Smiling, she reached up to clasp my neck, then removed a glove, extended an index finger, and brushed my lower lip affectionately. “Cookie?”

“No thanks, already had a big one.”

“So I see. ‘What if I eat one of these cakes?’ thought Alice.'” I was happy that she could maintain her erudition while shedding a few pounds for safety. And she was enjoying a bottle of wine with a hearty-looking gentleman. “Randall, are you acquainted with Mr. Biv?” 

“Roy!” He and I smiled over the wine glasses. “Believe it or not, Unfaith,” I said with a some enthusiasm, “he inaugurated an earlier chapter of Floydiana.” As this personage stood, I had to tilt my head back a little to see his eyes above an orange beard-and-mustache and ruddy cheeks. The right iris was blue and the left hazel. (I remembered calling this anomaly by the wrong word. “‘Condition‘!?” he had repeated, with a voluble, good-natured scoff, “It’s a commission!”)

“Unfaith,” he explained, “was just singing about Night–song by Strauss–‘Nicht that ‘Nimmeth’–”

“‘Nimmt das Silber weg des Stroms,'” she recited. ”’Takes the silver from the streams.'”

I supposed that it couldn’t take the golden gleam from Roy’s tooth. “Randall,” he confided, “I feel blah when sunshine drains away. A sort of anemia. Need that refraction!” He opened both hands backward toward his outfit: “Voilà! Today it’s a letter-P theme.” His voice boomed as he motioned from scarf to sweater to pants to socks to shoes: “Pumpkin…. Puce…. Platinum…. Periwinkle…. Palatinate-purple.” I was grateful for the dim light. I also worried about Unfaith: remembering her story about trying to navigate through fog, I wondered how she could fly in the dark tonight.
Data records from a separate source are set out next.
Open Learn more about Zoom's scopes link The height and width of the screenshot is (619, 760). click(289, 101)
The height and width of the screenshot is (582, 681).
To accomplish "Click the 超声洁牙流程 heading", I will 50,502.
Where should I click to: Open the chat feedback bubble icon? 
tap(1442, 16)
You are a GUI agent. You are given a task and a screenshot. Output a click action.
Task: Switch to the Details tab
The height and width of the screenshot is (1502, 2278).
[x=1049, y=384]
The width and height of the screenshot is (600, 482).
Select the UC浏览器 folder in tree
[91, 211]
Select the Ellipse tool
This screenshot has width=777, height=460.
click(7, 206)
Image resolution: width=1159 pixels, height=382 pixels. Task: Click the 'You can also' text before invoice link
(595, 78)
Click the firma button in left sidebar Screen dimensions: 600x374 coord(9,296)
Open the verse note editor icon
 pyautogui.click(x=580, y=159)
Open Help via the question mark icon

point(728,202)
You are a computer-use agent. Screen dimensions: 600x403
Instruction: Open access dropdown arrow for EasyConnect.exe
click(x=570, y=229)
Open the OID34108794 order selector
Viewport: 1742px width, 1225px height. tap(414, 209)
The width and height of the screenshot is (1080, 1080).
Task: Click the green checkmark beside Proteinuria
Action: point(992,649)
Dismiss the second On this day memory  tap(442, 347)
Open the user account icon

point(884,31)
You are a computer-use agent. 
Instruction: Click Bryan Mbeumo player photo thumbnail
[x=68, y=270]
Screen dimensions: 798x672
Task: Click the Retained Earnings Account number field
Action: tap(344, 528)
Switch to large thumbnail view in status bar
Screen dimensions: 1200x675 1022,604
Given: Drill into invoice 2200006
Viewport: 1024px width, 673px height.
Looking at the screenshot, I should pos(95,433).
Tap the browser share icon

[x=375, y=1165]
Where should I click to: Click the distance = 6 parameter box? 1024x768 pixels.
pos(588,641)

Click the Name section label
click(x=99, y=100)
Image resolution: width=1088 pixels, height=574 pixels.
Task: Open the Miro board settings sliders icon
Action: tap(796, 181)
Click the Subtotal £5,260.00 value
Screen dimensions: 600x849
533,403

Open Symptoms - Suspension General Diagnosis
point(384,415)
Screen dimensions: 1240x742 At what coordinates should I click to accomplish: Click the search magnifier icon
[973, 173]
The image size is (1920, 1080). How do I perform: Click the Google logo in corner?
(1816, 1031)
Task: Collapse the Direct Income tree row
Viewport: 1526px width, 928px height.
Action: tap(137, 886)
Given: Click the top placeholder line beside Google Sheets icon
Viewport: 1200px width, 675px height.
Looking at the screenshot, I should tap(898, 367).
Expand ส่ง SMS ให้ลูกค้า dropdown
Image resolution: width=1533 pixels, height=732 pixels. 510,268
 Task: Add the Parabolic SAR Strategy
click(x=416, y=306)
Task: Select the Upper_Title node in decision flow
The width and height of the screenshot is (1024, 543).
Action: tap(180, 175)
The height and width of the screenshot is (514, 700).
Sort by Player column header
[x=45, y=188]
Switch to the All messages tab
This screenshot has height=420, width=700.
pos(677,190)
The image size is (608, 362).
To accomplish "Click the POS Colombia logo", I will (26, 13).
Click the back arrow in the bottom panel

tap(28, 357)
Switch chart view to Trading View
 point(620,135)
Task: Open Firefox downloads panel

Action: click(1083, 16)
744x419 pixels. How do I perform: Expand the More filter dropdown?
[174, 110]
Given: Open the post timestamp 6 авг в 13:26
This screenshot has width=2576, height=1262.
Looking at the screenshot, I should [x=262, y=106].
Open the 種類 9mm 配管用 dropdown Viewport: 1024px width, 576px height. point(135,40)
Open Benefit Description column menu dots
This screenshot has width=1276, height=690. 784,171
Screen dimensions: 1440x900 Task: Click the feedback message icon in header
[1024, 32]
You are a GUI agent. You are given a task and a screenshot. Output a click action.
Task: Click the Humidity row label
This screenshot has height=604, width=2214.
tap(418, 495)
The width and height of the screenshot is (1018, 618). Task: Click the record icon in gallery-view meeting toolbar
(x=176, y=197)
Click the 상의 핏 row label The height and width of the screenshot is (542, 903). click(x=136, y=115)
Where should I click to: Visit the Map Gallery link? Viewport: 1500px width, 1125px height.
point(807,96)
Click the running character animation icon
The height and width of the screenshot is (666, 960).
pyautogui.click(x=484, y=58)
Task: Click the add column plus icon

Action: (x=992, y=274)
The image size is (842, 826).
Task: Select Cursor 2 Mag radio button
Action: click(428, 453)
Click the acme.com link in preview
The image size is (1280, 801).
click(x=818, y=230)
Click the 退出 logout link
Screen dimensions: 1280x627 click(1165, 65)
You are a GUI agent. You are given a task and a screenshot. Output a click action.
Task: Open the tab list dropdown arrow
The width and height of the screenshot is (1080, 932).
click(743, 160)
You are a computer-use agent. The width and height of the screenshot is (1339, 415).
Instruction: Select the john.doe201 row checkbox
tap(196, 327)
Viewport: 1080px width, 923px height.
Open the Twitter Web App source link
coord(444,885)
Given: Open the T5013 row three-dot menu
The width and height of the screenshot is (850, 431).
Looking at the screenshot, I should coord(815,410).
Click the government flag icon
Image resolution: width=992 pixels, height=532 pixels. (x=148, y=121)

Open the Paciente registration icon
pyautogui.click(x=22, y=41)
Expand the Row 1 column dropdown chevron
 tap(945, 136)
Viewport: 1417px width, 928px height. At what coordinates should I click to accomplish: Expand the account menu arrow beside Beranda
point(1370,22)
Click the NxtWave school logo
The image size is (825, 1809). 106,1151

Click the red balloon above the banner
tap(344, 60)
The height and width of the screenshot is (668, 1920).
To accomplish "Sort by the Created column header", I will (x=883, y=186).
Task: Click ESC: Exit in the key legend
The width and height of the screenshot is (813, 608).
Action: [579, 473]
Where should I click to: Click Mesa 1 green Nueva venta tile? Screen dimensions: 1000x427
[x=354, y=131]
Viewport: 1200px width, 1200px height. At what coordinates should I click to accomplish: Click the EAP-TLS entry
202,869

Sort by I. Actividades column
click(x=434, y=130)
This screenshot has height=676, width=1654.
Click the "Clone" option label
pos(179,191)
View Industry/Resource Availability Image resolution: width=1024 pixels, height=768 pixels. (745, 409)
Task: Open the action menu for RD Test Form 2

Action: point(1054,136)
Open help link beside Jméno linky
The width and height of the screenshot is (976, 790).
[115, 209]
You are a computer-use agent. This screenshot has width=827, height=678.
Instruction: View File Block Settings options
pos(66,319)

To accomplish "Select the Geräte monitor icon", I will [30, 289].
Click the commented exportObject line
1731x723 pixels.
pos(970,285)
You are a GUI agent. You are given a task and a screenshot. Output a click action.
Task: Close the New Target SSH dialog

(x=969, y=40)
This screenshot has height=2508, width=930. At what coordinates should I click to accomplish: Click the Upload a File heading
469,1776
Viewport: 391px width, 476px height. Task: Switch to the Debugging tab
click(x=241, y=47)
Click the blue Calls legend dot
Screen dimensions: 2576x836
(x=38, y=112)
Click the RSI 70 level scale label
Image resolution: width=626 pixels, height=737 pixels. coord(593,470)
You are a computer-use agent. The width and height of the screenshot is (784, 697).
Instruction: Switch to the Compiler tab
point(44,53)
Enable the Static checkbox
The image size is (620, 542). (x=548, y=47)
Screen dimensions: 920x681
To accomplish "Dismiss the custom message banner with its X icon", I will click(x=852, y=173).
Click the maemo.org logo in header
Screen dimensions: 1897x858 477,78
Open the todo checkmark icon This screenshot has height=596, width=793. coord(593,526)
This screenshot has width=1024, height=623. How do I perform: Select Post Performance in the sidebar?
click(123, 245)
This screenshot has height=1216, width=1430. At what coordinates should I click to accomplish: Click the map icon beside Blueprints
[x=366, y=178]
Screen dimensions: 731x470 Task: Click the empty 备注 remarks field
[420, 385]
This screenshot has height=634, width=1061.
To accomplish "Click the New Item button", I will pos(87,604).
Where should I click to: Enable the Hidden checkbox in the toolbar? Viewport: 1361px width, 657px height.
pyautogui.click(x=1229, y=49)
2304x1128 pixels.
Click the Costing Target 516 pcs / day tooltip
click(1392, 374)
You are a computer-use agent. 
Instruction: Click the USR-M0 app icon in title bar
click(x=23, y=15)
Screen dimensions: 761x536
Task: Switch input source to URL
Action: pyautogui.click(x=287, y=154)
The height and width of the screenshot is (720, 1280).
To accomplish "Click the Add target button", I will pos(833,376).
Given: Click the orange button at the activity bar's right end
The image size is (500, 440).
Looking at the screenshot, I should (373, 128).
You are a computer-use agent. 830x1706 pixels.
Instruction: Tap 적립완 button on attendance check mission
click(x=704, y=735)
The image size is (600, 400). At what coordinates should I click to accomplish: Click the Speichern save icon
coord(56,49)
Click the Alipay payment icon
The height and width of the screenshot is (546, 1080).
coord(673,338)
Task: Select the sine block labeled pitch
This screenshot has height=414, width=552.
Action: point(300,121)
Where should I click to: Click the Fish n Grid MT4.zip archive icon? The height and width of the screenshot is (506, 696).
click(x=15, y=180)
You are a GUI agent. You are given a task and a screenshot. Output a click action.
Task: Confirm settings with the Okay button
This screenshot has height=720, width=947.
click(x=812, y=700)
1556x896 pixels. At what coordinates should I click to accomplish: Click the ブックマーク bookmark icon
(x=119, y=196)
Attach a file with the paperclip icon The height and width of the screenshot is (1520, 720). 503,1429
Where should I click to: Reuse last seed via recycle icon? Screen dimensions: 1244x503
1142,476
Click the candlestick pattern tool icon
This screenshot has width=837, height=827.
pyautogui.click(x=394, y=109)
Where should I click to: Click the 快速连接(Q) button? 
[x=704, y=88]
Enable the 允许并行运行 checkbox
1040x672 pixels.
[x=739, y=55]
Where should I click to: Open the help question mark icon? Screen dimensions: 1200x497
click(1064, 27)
Maybe Roy would take his fellow daylight-dependent under a wing of his own.

“Is this,” I asked myself, “a different kind of stoney reality?” Now why were people were staring at me. Can’t someone proclaim “Ontogeny recapitulates philanthropy”? That voice nearby–isn’t he speaking Arabic?” I avoided turning around lest it be Cide Hamete Benengeli himself.

“Randall,” asked Roy warmly, “are you with us?”

“Sorry.”

‘I’d like to introduce you to my friend.” He turned to someone who was slight of build and, well, indeterminate of gender. Exotic dark skin and eyes gained did little to offset black clothing: a tailored jacket, hip-length with a mandarin collar; puffy trousers; slipper-shoes; and a hat that would be unnoticed in Uttar Pradesh. The outfit was set off by a necklace that sparkled in the nearby orange flickers. “You don’t suppose,” I thought.

“J. Krishnamurti,” declared this personage, smiling over an extended hand. Astonished and honored, I watched eyes widen at the ocular amulet I wore like a necklace. “This must be the fabled HaruSpex! The seer-circle of gems eleven! Very Imposing–no need for Liberace’s fifty-pound rhinestone!” We chuckled. As to the speaker’s sex, no help came from an amiable “Call me ‘J'”–nor the letter air-drawn, backward as a courtesy. The person’s accent was also a challenge, as was the vocabulary, so I just nodded at vatic and valorization. Yet we conversed at length, spiritedly, encouraged by wine, wood-flames, and laughter.

“I’ve always admired your counsel,” I said: “Observation without evacua–”

“Evaluation,” came the reminder.

“Sorry, that was Chateau Fideau speaking.”

As J’s necklace became an ellipsis of stars, each sparkling at random, I felt somewhat hypnotized. The bottle of Black Dog empty, J had the sudden notion to scribble a line on a napkin and cork it inside. What I presumed was Sanskrit script appeared, moving from right to left. “Is it Jai Isham ishvaram?”

“No.” 

“‘Ontology recapitulates philately’?” A shake of the head. “”Hope this pup can paddle'”?

“No, indeed. It’s ‘Miller, be not ground!'” Unable to absorb this information, trying to keep my balance physically and mentally, I followed him outdoors. Into the cold, salty wind we leaned, hugging ourselves. We trudged up the dune, heard the almost invisible smashing of waves against the beach, and flung the blue vessel into the silver-topped, churning surf.